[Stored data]
- - - -

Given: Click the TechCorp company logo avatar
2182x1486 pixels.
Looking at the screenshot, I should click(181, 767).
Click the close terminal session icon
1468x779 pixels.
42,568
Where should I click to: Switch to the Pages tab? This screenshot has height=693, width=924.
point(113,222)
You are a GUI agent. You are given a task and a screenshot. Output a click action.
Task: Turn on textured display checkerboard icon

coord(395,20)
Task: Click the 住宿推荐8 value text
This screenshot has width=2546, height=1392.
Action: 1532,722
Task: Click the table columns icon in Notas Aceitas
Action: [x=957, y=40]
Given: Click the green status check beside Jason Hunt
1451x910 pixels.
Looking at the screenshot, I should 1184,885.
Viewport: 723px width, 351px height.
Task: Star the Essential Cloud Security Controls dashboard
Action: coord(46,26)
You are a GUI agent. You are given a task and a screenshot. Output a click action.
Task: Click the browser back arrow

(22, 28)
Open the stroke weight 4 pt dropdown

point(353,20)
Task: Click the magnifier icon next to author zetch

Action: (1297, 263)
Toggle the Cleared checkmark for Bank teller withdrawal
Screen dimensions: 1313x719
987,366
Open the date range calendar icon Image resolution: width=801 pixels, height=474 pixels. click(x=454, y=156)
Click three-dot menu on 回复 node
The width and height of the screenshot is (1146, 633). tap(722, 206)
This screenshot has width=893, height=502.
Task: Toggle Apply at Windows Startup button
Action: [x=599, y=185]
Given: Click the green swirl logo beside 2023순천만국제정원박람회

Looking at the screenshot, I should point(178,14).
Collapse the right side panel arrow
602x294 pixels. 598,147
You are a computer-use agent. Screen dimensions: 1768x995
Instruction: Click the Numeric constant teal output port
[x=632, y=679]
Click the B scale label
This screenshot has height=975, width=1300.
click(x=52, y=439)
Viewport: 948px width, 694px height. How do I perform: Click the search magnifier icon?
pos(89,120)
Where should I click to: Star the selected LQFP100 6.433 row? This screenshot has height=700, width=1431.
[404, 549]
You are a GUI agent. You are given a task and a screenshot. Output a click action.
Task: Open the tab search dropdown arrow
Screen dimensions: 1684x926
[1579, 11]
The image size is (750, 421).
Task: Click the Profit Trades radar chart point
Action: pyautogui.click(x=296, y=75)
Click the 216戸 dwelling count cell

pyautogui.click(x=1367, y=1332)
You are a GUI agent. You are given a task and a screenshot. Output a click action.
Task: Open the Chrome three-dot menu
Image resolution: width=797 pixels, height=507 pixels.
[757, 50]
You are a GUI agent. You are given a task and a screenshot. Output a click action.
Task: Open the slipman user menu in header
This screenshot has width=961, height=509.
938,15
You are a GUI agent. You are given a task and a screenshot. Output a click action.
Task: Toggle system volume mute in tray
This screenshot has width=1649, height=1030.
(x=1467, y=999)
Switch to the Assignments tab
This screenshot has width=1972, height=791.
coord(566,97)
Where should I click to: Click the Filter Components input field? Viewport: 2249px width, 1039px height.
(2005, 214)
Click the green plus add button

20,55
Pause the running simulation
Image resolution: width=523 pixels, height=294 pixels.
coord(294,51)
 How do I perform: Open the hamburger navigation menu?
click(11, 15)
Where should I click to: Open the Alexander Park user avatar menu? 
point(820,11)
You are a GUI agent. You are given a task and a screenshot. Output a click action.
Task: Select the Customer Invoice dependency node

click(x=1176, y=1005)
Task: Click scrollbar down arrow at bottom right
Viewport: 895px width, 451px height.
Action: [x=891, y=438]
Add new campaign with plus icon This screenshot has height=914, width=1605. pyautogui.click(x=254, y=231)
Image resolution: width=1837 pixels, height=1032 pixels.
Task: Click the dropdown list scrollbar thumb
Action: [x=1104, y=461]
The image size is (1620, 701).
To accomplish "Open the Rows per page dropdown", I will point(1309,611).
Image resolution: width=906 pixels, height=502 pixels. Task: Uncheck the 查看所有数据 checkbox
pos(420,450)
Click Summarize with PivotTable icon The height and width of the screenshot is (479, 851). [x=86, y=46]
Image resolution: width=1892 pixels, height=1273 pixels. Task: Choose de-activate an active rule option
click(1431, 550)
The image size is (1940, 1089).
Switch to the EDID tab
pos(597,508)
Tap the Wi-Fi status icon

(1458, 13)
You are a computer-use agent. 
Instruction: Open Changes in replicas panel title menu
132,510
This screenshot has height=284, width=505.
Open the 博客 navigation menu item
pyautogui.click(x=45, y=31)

- - - -

**Assignment:**
Transcribe each of the records verbatim.

**Answer to this problem:**
Given: Click the TechCorp company logo avatar
2182x1486 pixels.
Looking at the screenshot, I should click(181, 767).
Click the close terminal session icon
1468x779 pixels.
42,568
Where should I click to: Switch to the Pages tab? This screenshot has height=693, width=924.
point(113,222)
You are a GUI agent. You are given a task and a screenshot. Output a click action.
Task: Turn on textured display checkerboard icon

coord(395,20)
Task: Click the 住宿推荐8 value text
This screenshot has width=2546, height=1392.
Action: 1532,722
Task: Click the table columns icon in Notas Aceitas
Action: [x=957, y=40]
Given: Click the green status check beside Jason Hunt
1451x910 pixels.
Looking at the screenshot, I should 1184,885.
Viewport: 723px width, 351px height.
Task: Star the Essential Cloud Security Controls dashboard
Action: coord(46,26)
You are a GUI agent. You are given a task and a screenshot. Output a click action.
Task: Click the browser back arrow

(22, 28)
Open the stroke weight 4 pt dropdown

point(353,20)
Task: Click the magnifier icon next to author zetch

Action: (1297, 263)
Toggle the Cleared checkmark for Bank teller withdrawal
Screen dimensions: 1313x719
987,366
Open the date range calendar icon Image resolution: width=801 pixels, height=474 pixels. click(x=454, y=156)
Click three-dot menu on 回复 node
The width and height of the screenshot is (1146, 633). tap(722, 206)
This screenshot has width=893, height=502.
Task: Toggle Apply at Windows Startup button
Action: [x=599, y=185]
Given: Click the green swirl logo beside 2023순천만국제정원박람회

Looking at the screenshot, I should point(178,14).
Collapse the right side panel arrow
602x294 pixels. 598,147
You are a computer-use agent. Screen dimensions: 1768x995
Instruction: Click the Numeric constant teal output port
[x=632, y=679]
Click the B scale label
This screenshot has height=975, width=1300.
click(x=52, y=439)
Viewport: 948px width, 694px height. How do I perform: Click the search magnifier icon?
pos(89,120)
Where should I click to: Star the selected LQFP100 6.433 row? This screenshot has height=700, width=1431.
[404, 549]
You are a GUI agent. You are given a task and a screenshot. Output a click action.
Task: Open the tab search dropdown arrow
Screen dimensions: 1684x926
[1579, 11]
The image size is (750, 421).
Task: Click the Profit Trades radar chart point
Action: pyautogui.click(x=296, y=75)
Click the 216戸 dwelling count cell

pyautogui.click(x=1367, y=1332)
You are a GUI agent. You are given a task and a screenshot. Output a click action.
Task: Open the Chrome three-dot menu
Image resolution: width=797 pixels, height=507 pixels.
[757, 50]
You are a GUI agent. You are given a task and a screenshot. Output a click action.
Task: Open the slipman user menu in header
This screenshot has width=961, height=509.
938,15
You are a GUI agent. You are given a task and a screenshot. Output a click action.
Task: Toggle system volume mute in tray
This screenshot has width=1649, height=1030.
(x=1467, y=999)
Switch to the Assignments tab
This screenshot has width=1972, height=791.
coord(566,97)
Where should I click to: Click the Filter Components input field? Viewport: 2249px width, 1039px height.
(2005, 214)
Click the green plus add button

20,55
Pause the running simulation
Image resolution: width=523 pixels, height=294 pixels.
coord(294,51)
 How do I perform: Open the hamburger navigation menu?
click(11, 15)
Where should I click to: Open the Alexander Park user avatar menu? 
point(820,11)
You are a GUI agent. You are given a task and a screenshot. Output a click action.
Task: Select the Customer Invoice dependency node

click(x=1176, y=1005)
Task: Click scrollbar down arrow at bottom right
Viewport: 895px width, 451px height.
Action: [x=891, y=438]
Add new campaign with plus icon This screenshot has height=914, width=1605. pyautogui.click(x=254, y=231)
Image resolution: width=1837 pixels, height=1032 pixels.
Task: Click the dropdown list scrollbar thumb
Action: [x=1104, y=461]
The image size is (1620, 701).
To accomplish "Open the Rows per page dropdown", I will point(1309,611).
Image resolution: width=906 pixels, height=502 pixels. Task: Uncheck the 查看所有数据 checkbox
pos(420,450)
Click Summarize with PivotTable icon The height and width of the screenshot is (479, 851). [x=86, y=46]
Image resolution: width=1892 pixels, height=1273 pixels. Task: Choose de-activate an active rule option
click(1431, 550)
The image size is (1940, 1089).
Switch to the EDID tab
pos(597,508)
Tap the Wi-Fi status icon

(1458, 13)
You are a computer-use agent. 
Instruction: Open Changes in replicas panel title menu
132,510
This screenshot has height=284, width=505.
Open the 博客 navigation menu item
pyautogui.click(x=45, y=31)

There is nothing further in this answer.